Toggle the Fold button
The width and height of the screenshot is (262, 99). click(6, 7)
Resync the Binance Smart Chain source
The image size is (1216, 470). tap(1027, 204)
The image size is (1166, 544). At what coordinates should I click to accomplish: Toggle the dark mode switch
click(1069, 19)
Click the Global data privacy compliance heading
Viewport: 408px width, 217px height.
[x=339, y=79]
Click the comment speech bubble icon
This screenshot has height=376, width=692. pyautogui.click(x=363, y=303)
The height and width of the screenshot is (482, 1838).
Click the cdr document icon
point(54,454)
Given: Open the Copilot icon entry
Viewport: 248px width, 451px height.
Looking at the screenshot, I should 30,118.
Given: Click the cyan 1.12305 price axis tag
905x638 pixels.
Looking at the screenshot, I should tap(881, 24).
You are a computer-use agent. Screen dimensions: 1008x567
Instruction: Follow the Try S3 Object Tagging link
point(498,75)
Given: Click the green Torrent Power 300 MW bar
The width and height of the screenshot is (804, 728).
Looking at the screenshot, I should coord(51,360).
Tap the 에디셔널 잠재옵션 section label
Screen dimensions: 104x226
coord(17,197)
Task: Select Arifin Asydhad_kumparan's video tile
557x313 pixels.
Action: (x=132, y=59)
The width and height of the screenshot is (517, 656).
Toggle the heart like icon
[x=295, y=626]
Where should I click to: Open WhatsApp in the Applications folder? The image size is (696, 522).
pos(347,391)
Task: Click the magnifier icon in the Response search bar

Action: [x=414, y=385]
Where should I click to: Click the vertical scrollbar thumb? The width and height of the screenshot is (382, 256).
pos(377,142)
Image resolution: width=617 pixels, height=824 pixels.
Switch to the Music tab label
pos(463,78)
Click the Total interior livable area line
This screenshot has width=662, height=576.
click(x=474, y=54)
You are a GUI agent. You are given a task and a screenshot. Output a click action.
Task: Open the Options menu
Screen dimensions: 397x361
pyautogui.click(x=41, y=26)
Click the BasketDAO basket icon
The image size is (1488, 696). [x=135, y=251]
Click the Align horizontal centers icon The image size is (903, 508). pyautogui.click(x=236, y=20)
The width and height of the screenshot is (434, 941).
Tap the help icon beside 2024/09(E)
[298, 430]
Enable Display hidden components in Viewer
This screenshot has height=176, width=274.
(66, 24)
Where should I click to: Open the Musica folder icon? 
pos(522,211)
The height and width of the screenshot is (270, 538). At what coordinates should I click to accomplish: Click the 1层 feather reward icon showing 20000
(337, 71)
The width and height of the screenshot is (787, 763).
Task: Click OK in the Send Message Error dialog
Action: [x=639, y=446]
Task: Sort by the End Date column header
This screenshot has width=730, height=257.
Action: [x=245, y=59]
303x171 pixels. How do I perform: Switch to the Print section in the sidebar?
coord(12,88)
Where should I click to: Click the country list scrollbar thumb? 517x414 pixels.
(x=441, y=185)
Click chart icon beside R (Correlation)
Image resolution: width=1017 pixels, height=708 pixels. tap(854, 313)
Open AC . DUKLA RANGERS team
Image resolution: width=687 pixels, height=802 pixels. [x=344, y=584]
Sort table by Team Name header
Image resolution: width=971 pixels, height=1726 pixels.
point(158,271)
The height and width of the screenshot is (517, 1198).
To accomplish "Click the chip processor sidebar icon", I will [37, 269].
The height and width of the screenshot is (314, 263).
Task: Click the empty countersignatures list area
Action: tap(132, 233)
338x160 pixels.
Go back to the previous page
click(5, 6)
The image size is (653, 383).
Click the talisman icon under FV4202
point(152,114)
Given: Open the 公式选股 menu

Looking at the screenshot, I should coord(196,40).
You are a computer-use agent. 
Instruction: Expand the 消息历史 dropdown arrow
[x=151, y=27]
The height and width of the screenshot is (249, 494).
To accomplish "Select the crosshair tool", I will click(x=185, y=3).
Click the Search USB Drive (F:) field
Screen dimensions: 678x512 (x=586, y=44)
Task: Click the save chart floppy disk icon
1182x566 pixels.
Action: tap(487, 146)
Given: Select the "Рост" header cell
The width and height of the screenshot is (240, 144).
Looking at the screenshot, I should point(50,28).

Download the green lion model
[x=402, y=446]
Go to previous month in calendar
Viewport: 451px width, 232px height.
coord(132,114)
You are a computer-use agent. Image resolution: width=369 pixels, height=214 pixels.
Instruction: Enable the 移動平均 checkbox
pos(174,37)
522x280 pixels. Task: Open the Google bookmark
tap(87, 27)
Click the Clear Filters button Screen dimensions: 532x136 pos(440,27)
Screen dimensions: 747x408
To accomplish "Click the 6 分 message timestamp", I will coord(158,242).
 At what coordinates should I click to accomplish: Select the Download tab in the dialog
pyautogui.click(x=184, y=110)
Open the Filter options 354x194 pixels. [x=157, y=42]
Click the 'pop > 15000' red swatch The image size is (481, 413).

* * * * * * *

# Directions for this task:
Return each line of the material in which the string "computer" can be found.

# Output for this exercise:
You are a computer-use agent. Screen dimensions: 1008x567
You are a computer-use agent. 
You are a computer-use agent. Image resolution: width=369 pixels, height=214 pixels.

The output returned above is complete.